Вскоре я получил не только пачку листовок, афиш и книжек, но и продовольственный паёк, аккуратно сложенный в солидный кулек. Сказать просто, что я обрадовался, значит, - ничего не сказать, я был счастлив и буквально летел домой, чтобы поделиться с Отто привалившей удачей.

* * *

Мой друг лежал на диване и, разумеется, думал о еде. Рядом с ним - открытая книга, на полу валялись листки, исписанные мелким почерком... Бросив в угол комнаты принесенные бумаги, я принялся вынимать содержимое кулька. "Какое богатство! - не выдержал Отто. В самом деле: на столе вскоре оказались две большие плитки шоколада, четыре французские булочки, банка тушенки, рыбные консервы, сгущенное молоко, небольшая баночка кофе и, наконец, бутылка недорогого вина. Мы сразу набросились на еду, но Отто вовремя спохватился: не всё сразу и потом, откуда всё это? Вместо ответа я поднял с пола листовку и прочитал: "Еврей - твой враг! Безработица, нищета, преступность, проституция - дело их рук. Они виновны в наших бедах..." "Перестань читать эту дрянь! - воскликнул Отто. - С кем ты связался, Питер?"

Я сидел, обхватив голову руками, и вспоминал... На соседней улице, где располагался наш лицей, была еврейская школа. Я часто видел, как на детей, выходивших из здания школы, нападали подростки-поляки с палками и начинали бить учеников младших классов. Появлялись ребята постарше, приблизительно одного возраста с нападавшими поляками с целью защитить еврейских детей, и начиналась массовая драка.
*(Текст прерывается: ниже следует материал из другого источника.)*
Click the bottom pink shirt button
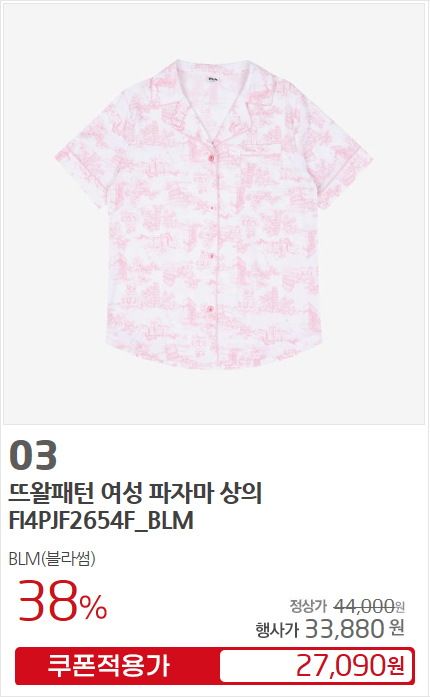 coord(211,308)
Как правило, ни одного полицейского. Прохожие старательно обходили место "сражения". Защитники детворы были членами сионистской организации "Бейтар", которую создал и возглавлял одессит, к тому же известный писатель, журналист и переводчик Владимир Жаботинский.

Эти ребята проходили специальное обучение, были натренированы, дисциплинированы, а также фанатически преданы идее создания еврейского государства в Палестине. Бейтаровцев боялись хулиганствующие антисемиты, на них с надеждой смотрели все, кто сочувствовал сионистским идеям, независимо от страны проживания.

Я специально отлучался из своего лицея в то время, когда, по моим расчетам, должна была начаться школьная заварушка. Мне хотелось вместе с бейтаровцами проучить шпану, а теперь я невольно стал работать на пока еще малопонятную партию...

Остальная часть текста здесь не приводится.